Di recente è stato presentato l’Indice Regionale sul Maltrattamento all’Infanzia in Italia, curato da CESVI, in collaborazione con figure di rilievo come la viceministra del Lavoro, Maria Teresa Bellucci, la consigliera del ministro dell’Università, Alessandra Gallone, e la presidente del Cismai, Marianna Giordano. L’indice offre una panoramica dettagliata dell’incidenza del maltrattamento infantile nelle diverse regioni italiane, mettendo in evidenza le aree più a rischio e quelle meno vulnerabili.

Nel dettaglio, questa edizione dell’Indice si è concentrata sul ruolo del linguaggio nel contesto del maltrattamento e della cura all’infanzia. Secondo l’Organizzazione Mondiale della Sanità (OMS), l’abuso psicologico, inclusa la violenza verbale, è la forma di maltrattamento più diffusa. Questo tipo di abuso può avere conseguenze gravi e durature sulla salute mentale, sia durante l’infanzia che in età adulta. L’abuso psicologico, che include la violenza verbale, colpisce una percentuale significativa di bambini in Europa, con un’incidenza del 36,1% tra i 55 milioni di bambine e bambini vittime di abusi.

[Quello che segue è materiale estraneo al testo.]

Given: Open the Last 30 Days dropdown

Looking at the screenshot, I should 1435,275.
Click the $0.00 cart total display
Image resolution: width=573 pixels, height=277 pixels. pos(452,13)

L’analisi rivela un’Italia divisa in due parti distinte: al Nord gli episodi di maltrattamenti infantile si verificano in misura molto inferiore rispetto al Sud. Le regioni settentrionali tendono a offrire migliori servizi di prevenzione e intervento, mentre il Sud continua a lottare con risorse limitate. Nonostante le indubbie difficoltà, emergono però i primi segnali di miglioramento che devono essere consolidati. Cosa di certo non semplice, dato il contesto di incertezza geopolitica e le difficoltà economiche portate dall’inflazione e dall’aumento dei costi energetici.

Maltrattamento infantile: sguardo ravvicinato alle regioni

Tra le regioni italiane, Trentino-Alto Adige e Friuli-Venezia Giulia continuano a distinguersi per contesti particolarmente favorevoli, mantenendo rispettivamente il primo e il secondo posto. Segue l’Emilia-Romagna, che ha guadagnato una posizione salendo al terzo posto, e la Lombardia, che con un balzo di due posizioni si piazza al quarto posto. Il Veneto, sceso dal terzo al quinto posto, rimane comunque tra le regioni virtuose.

La situazione è decisamente più critica nel Sud Italia. La Campania si trova all’ultimo posto per fattori di rischio complessivi, seguita da Sicilia, Puglia e Calabria, che mantengono le posizioni precedenti. Altre regioni come Basilicata, Marche, Umbria e Molise hanno registrato miglioramenti. Invariati i risultati per Toscana e Piemonte, mentre Valle d’Aosta, Lazio, Abruzzo e Sardegna hanno perso una posizione ciascuno, e il Veneto e la Liguria ne hanno perse due.

Per quanto riguarda la disponibilità di servizi di prevenzione e cura, l’Emilia-Romagna emerge come la regione dotata dei migliori strumenti, seguita da Veneto, Toscana, Valle d’Aosta, Umbria e Sardegna. Le prime tre regioni hanno mantenuto le loro posizioni, mentre le successive hanno visto miglioramenti. Le regioni con maggiori criticità rimangono Campania e Sicilia, con quest’ultima peggiorata di una posizione, seguite da Calabria e Puglia, entrambe in peggioramento. Regioni “ad alta criticità” per via dei servizi sotto la media nazionale. Anche Molise, Basilicata, Abruzzo, Lazio e Piemonte rientrano tra le aree critiche, con Piemonte in particolare che è arretrata di quattro posizioni, mentre la Sardegna ne ha guadagnate tre.

In termini di capacità complessiva di fronteggiare il maltrattamento all’infanzia, l’Emilia-Romagna si conferma al primo posto, seguita da Trentino-Alto Adige, Veneto e Friuli-Venezia Giulia, che mantengono le loro posizioni. Lombardia resta stabile, mentre le regioni con maggiori criticità sono ancora Sicilia e Campania. Le Marche migliorano di tre posizioni, la Valle d’Aosta di due, e Umbria, Sardegna, Abruzzo, Basilicata, Molise e Calabria di una ciascuna. Liguria, Piemonte e Lazio peggiorano di tre posizioni, mentre Toscana e Puglia scendono di una.

Il rapporto di CESVI dichiara che uno degli strumenti più efficaci per prevenire il maltrattamento infantile è l’investimento nell’educazione alla cura e nell’uso di un linguaggio positivo. È fondamentale formare i professionisti, prendersi cura delle vittime, intervenire sui perpetratori, interrompere la trasmissione intergenerazionale della violenza e prevenire l’abuso individuando i fattori di rischio e potenziando quelli protettivi.